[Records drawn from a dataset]

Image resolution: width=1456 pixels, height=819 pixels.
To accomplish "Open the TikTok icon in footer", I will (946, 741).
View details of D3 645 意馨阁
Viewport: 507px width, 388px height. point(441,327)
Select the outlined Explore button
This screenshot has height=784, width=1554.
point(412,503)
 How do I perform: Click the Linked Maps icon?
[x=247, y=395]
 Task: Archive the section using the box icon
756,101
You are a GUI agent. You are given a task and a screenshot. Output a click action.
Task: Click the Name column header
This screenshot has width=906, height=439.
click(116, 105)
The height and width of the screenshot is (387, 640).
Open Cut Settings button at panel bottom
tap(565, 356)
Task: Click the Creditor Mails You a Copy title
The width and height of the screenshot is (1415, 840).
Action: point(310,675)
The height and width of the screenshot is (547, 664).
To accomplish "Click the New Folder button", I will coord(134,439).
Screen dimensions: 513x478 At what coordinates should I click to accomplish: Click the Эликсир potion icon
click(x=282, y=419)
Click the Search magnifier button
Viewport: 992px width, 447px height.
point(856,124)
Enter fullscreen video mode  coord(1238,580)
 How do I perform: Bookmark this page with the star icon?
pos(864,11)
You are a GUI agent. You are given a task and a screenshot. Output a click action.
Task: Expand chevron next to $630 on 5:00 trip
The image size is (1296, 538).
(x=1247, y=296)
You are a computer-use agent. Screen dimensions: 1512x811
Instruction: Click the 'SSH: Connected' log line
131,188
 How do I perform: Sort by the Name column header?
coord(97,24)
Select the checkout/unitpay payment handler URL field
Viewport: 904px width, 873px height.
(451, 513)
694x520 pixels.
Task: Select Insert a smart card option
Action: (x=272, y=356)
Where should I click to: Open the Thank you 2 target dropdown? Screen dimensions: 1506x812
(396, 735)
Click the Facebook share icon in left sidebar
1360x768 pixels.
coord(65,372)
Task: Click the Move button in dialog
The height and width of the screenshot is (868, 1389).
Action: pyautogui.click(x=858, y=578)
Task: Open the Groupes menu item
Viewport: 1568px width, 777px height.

__WORK TO COMPLETE__.
Copy out exactly the lines running from the line with "Click the Facebook share icon in left sidebar" to the end of the records, inclusive.

__OUTPUT__.
Click the Facebook share icon in left sidebar
1360x768 pixels.
coord(65,372)
Task: Click the Move button in dialog
The height and width of the screenshot is (868, 1389).
Action: pyautogui.click(x=858, y=578)
Task: Open the Groupes menu item
Viewport: 1568px width, 777px height.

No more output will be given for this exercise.